Harry Webb Farrington was born on July 14, 1879, in Nassau, Bahamas. He moved to Baltimore, Maryland, shortly thereafter. According to one of his best sellers, Kilts to Togs, he moved to Bel Air, Maryland, but only lived there for a short time. When he was ten years old, he moved again to a small, quaint little hamlet northeast of Bel Air, to Darlington, Maryland, and lived with the Windolphs. He was raised in the Darlington United Methodist Church and was converted during the revivals of 1895 to 1897 under the direction of Elmer Lodia Dutton.

He worked at a paper mill in Berkley, Maryland. When the paper mill closed, he decided to move to Singerly, Maryland, which is located near Elkton, Maryland. He attended Dickinson Seminary, which is now Lycoming College in Williamsport, Pennsylvania. The college is affiliated with the United Methodist Church. He also graduated from Syracuse University in 1907, and continued his education at Boston University and Harvard University. Farrington served as the athletic director for the French troops during World War I.

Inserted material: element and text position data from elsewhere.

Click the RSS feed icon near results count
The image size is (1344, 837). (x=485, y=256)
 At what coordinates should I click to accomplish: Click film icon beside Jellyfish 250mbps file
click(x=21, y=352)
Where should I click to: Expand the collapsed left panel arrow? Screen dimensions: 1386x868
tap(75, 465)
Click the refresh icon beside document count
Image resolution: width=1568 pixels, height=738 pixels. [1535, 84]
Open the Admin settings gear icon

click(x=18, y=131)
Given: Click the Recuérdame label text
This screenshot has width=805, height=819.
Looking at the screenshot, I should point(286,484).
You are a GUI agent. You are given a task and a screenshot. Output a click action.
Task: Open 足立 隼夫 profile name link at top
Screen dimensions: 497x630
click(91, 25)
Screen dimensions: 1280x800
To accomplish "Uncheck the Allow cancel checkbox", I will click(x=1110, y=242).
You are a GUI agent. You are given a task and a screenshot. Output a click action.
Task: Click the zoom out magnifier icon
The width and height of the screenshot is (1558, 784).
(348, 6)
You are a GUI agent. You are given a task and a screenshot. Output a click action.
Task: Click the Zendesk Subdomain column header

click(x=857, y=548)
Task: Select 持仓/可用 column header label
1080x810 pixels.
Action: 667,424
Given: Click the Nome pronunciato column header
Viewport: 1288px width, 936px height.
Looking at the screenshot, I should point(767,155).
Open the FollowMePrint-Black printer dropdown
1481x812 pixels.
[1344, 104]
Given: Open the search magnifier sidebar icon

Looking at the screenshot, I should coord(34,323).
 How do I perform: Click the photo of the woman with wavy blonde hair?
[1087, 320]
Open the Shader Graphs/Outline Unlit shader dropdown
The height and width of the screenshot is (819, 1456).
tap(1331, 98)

He later became an ordained preacher in the Methodist Church, where he served as pastor of the Grace Methodist Church in New York City from 1920 to 1923. He then became the education director in that area for the Methodist Church Welfare League. Due to being paralyzed in an accident, he died on October 27, 1930, in Asbury Park, New Jersey. He was buried in the Pine Lawn Cemetery in Long Island, New York.

== Hymn Writer ==

Harry Webb Farrington is known especially as a hymn writer. Some of the 30 hymns that he wrote include Dear Lord, Who Sought at Dawn of Day (1927), O God, Creator, in Whose Hand (1929), I Know Not How That Bethlehem's Babe, and Strong, Righteous Man of Galilee.